What are the strengths of CMR as a convention?
- Collective Responsibility is not concrete. The fact that this is the case means it can be suspended for an issue that goes beyond party politics, for example the Brexit Referendum or the vote on Same-Sex Marriage.
- Having Collective Responsibility reinforces the very fact of Cabinet Government. It ensures a common message is common from Government and avoids confusion.
- It encourages ‘joined-up thinking’ in government as decisions taken by one department will inevitably impact on others.
- It encourages debate to happen behind close doors. For example, prior to the decision of Boris Johnson to introduce his ‘living with COVID’ plan there was fierce debate between the Chancellor, Rishi Sunak, and the Health Secretary Sajid Javid about the plan to remove free Lateral Flow Tests. Whilst they disagreed on this issue, both then supported it in public afterwards.
What are the limits of CMR as a convention?
- In recent years Cabinet Responsibility has been even harder to maintain due to the predominance of leaks. It is easy for Ministers to ‘brief’ against each other and maintain ‘plausible deniability’. The Government of Tony Blair was hurt by the fact that even the Prime Minister and Chancellor of the Exchequer were briefing against each other in the media. This undermined collective responsibility, even though not explicitly.
- Some Ministers are just too powerful to sack. The example above is a good one. However difficult it was for Tony Blair to work with Gordon Brown it would have been politically suicidal for him to sack him. For the same reason, Theresa May held onto Boris Johnson as Foreign Secretary until his resignation.
- Further to this, enforcing Collective Responsibility is entirely at the discretion of the Prime Minister and is not legally binding. They are unlikely to do so if removing a Minister risks harming them politically.
- As Collective Responsibility is not based on statute, but on convention, it cannot be adequately scrutinised by Parliament.

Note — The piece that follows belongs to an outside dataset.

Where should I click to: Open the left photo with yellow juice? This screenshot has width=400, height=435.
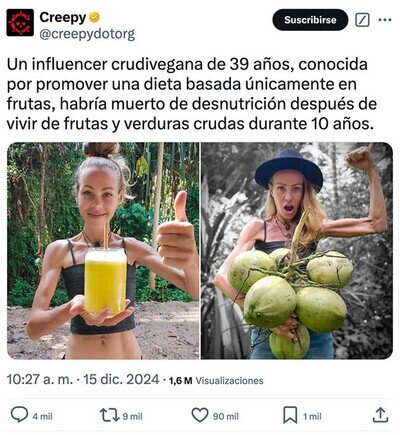point(103,250)
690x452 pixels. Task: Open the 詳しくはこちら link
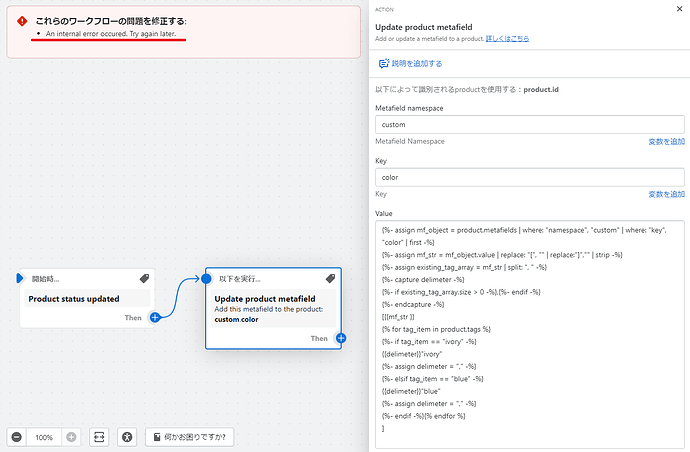coord(507,38)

How significant is CMR as a convention?
Ultimately, whatever its strength may be, CMR is only strong dependent on the PM’s desire to enforce it and the respect that Ministers have for it. However, there is no doubt that CMR is a stronger convention than IMR. The fundamental principle of collective responsibility does remain in British politics and it is very rare for a Minister to openly criticise their own government. This promotes stability in government by limiting public rifts that might undermine this. However, there are undoubtedly political factors that impact its significance. For example, there are some Minsters who are able to push the boundaries of CMR because of their own position of power. In addition, they can undermine the government through private briefings that make there way into the papers.
CMR is undoubtedly a more respected convention than IMR, particularly in recent years. It helps to ensure stability in government by ensuring rifts within Government stay behind close doors. However, it is undoubtedly impacted by political factors with some Ministers being able to push its boundaries more than others.
Collective Ministerial Responsibility – The convention under which Government Ministers agree that Government decisions are taken collectively and should therefore be supported in public by all Ministers.
Free Vote – A vote in Parliament that is not whipped and in which MPS can vote freely.
Ministerial Code – The document which outlines the expectations of behaviour and conduct from Government Ministers.
Nolan Principles – A set of principles established by Lord Nolan in 1994. The principles expected of those in public life are: Selflessness, Integrity, Objectivity, Accountability, Openness, Honesty and Leadership.